Successful only in clearcut research markets • Legal – Lexis • Investments • Simple-minded apps • Stock symbols are the perfect keyword • Intelligence community? • Business “competitive intelligence” • Scientific/medical

The “Daily Me” hasn’t arrived yet • How well does the user understand information retrieval? • Who has time to read anyway? • Failures include Newsedge, Northern Light, et al. • “Personalized” portals are wimpy, and nobody seems to care

Web search • Precision is usually a bigger problem than recall (300,000 hits!) • Metadata is unreliable (no standards, deliberate deception) • Style and structure are enormously varied

Users like Google But how are they using it? • What they’re finding is good web sites • They still have to navigate to the specific page

OTLP app text search • 100% precision is assumed for the overall app … • … so text search had better not be the only way to find documents • The relational record probably is the metadata • Hot future area • Usage is creeping up • Functionality is still primitive • App dev tools are improving dramatically, albeit from a dismal starting point

Lessons from Amazon.com • Search-based navigation can work • The user needs a clear understanding of what s/he is looking for • If you make an imprecise query, you have to accept an imprecise result set

It all starts with word search • Big, specialized inverted-list index • Huge but sparse • Analogous to bit-map or star schema • Digrams/trigrams/n-grams, offsets, stopwords • Fortunately, integration into RDBMS has been largely solved

The ranking problem • What does 75% relevance mean? • How do you combine rankings from different subsystems? • The SAME query against the SAME data can give different results in different search engines • The SAME query against the SAME search engine can give different results if you add irrelevant data

Major issues for (key)word search • Ambiguity • Vagueness • Information overload

Major tools • Traditional linguistic techniques • “Automagic” clustering • Traditional metadata • Socioheuristics

Traditional linguistic techniques • Synonyms and other semantic clues • Topic sentences and other syntactic clues • Standard document structure

Query translation/expansion • Thesaurus • End-user extensible • Spelling correction • Traditional (e.g., drop the vowels) • Modern (e.g., compare to query logs)

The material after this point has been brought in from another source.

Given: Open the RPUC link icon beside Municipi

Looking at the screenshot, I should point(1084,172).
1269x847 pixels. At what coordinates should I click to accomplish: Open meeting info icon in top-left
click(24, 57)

Automagic clustering and information discovery • Nice mathematical buzzwords • Bayesian statistics, etc. • It all boils down to “distance” measured in a very high-dimensional vector space • Nice social science buzzwords too • Semiotics, etc. • Same appeal as neural networks • The computer “discovers” what humans can’t

Clustering technology isn’t sufficiently advanced yet to be “magic” • Same weaknesses as neural networks too • Lack of reliability • Lack of transparency • Lack of predictability! • Legacy of failure • Search engines: Excite, Northern Light • “Employee Internet Management” (i.e., porn/gambling filter) companies

Traditional metadata • Typically supplied by the author/editor, or by a librarian • Keywords, etc. • Who/What/Where/When

Socioheuristics • Measures of page popularity • Guesses at author expertise

Sorting through the metadata Since unaided “search” often works badly, metadata is crucial

So what is metadata in a search context? • Standard definition of “metadata”: Data about data • Actually, relational metadata usually is data about data structures • But in the text world, metadata usually is data about the data itself

Categories of text metadata • Library-like • Extracted from the document • Implicit in the corpus • OLTP-like

Classical document metadata • Comes from the library tradition (i.e., card catalogs) … • … and/or from early online document stores used by librarians • Examples: • Title, author, date, etc. • Hand-selected classification/categorization • Hand-selected keywords • Can be created by author, editor, “librarian”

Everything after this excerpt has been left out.